The defence counsel elected trial by jury and made no attempt to negotiate a lesser charge as indicated by the Judge.
The charge was later independently reviewed by the Crown Solicitor after Mr Taylor was committed for trial. The Crown laid an indictment for the same charge.
The Judges decision to discharge the matter under Crimes Act 1961 s.347(2) was available in the circumstances. However, Police would point out it was the defence tactic to take a relatively minor case to trial where it could have been concluded in the summary jurisdiction. The case was laid in the summary jurisdiction and would have been disposed of as the Judge had suggested should have happened, had there not been an election of trial by the defence. In addition, the application under s347 could have been made by the defence at any point prior to the hearing. The application was brought by the Judge on the day of trial.

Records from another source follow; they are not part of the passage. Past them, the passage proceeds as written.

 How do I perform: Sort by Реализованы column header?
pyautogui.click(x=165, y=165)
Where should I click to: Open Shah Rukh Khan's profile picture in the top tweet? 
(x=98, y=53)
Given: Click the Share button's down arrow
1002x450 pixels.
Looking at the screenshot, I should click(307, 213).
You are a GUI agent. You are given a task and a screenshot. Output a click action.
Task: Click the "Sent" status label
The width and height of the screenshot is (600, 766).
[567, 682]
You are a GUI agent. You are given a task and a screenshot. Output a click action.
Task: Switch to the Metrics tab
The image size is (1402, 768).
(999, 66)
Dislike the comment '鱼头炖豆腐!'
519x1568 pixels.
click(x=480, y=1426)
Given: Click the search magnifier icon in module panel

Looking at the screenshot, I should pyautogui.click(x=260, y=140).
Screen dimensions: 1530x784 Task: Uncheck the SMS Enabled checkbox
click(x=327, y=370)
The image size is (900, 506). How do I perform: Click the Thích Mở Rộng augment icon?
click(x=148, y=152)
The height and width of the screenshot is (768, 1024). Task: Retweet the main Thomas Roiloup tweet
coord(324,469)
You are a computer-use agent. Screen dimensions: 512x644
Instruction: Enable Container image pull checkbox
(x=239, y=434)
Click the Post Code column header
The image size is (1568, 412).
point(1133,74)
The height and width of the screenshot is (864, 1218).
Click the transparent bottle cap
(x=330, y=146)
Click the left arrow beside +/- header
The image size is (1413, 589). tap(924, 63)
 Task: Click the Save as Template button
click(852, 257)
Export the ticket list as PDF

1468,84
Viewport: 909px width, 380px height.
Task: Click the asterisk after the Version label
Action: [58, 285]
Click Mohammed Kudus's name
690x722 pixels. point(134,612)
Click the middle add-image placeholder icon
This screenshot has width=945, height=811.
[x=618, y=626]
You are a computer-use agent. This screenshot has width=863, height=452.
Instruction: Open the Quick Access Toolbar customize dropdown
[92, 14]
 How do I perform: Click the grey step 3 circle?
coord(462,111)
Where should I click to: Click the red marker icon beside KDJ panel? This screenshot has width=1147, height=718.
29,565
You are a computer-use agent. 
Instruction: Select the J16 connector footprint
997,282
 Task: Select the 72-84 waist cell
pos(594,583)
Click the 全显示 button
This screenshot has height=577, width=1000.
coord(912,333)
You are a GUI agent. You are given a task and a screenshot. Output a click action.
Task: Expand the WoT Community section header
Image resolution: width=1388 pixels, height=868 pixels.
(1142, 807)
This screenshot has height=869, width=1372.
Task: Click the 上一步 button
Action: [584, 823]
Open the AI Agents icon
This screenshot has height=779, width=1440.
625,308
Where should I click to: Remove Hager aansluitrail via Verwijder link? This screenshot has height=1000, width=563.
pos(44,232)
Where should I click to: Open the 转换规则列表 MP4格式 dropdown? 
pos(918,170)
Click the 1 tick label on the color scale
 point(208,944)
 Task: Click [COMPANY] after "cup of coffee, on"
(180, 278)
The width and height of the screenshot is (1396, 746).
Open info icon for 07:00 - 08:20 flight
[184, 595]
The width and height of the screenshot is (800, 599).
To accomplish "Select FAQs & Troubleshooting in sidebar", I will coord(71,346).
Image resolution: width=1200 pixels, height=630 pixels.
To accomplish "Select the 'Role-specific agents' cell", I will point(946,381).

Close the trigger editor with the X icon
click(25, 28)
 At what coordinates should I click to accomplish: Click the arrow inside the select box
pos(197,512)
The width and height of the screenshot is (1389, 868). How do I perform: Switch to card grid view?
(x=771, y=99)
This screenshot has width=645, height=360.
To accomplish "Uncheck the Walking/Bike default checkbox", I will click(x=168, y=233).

Also useful context to the story.
The TVNZ report stated police were petty and ridiculous. This comment was not made by the presiding Judge who did not criticise the police laying a charge in respect of this case. Rather, the Judge formed the view that the case could have been resolved with a lesser, included charge, which was unavailable to the Crown due to the election of the defence of a trial by jury.
This is quite a different impression to that of the original stories. Good to see the Police being proactive with their version of events.
I wonder if any of the media that ran the original story, have run the Police response? As far as I can tell, they have not.